Objective: To evaluate the diagnostic accuracy for a combination of CCT and SIT in PA diagnosis.
Methods: This study is an extension of Chongqing Primary Aldosteronism Study (CONPASS), which is a prospective study with some published results. We retrospectively recruited 164 patients with PA and 116 patients with essential hypertension (EH) who had completed FST, CCT and SIT. The post-test plasma aldosterone concentration (PAC) was used for the three confirmatory tests. The reference standard was FST, and the cut-off was set at 8 ng/dL. The index tests were CCT, SIT and a combination of CCT and SIT. Area under receiver operator characteristics curve (AUC), sensitivity and specificity were calculated.
Results: AUCs for CCT, SIT and a combination of CCT and SIT were 0.94(95% CI 0.91, 0.97), 0.95(0.91, 0.98) and 0.96(0.92, 0.98) respectively (P =0.204 for CCT vs. combination; P= 0.512 for SIT vs. combination).

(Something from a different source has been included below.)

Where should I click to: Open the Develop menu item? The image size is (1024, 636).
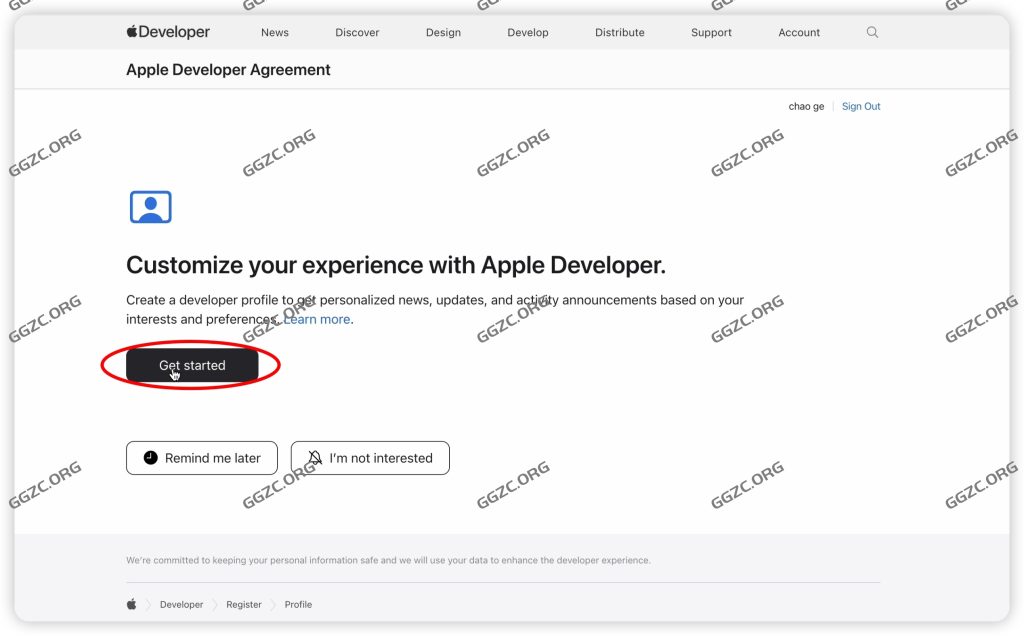coord(528,31)
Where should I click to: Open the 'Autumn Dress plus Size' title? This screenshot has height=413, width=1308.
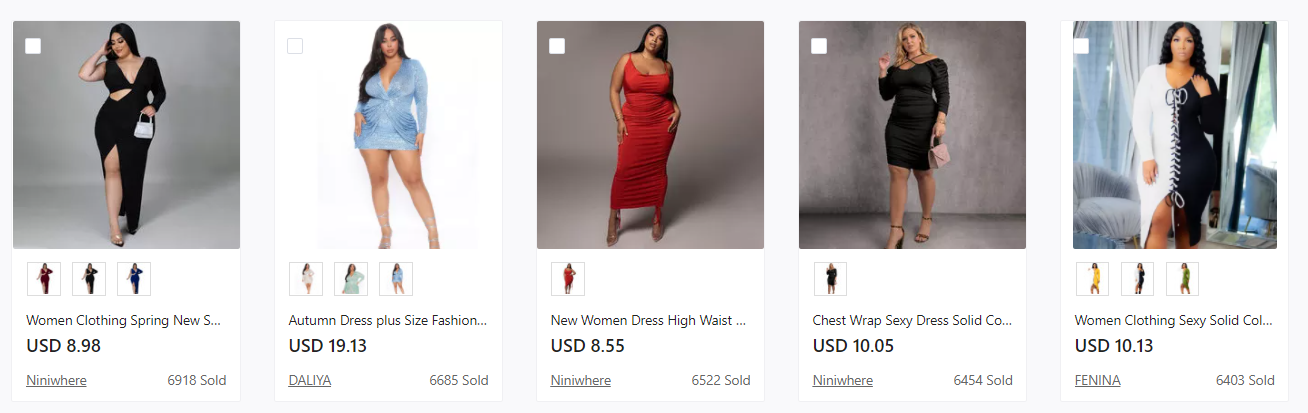[388, 321]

When the optimal cutoff of PAC post-CCT was set at 8 ng/dL and PAC post-SIT at 11 ng/dL, the sensitivity for CCT and SIT was 0.87 and 0.86 respectively, and the specificity for CCT and SIT was 0.91 and 0.92 respectively. A combination of CCT and SIT generated a sensitivity of 0.86 and a specificity of 0.92. Neither sensitivity nor specificity of the combination was significantly different from CCT or SIT.
Conclusion:. A combination of CCT and SIT does not improve the diagnostic accuracy of primary aldosteronism.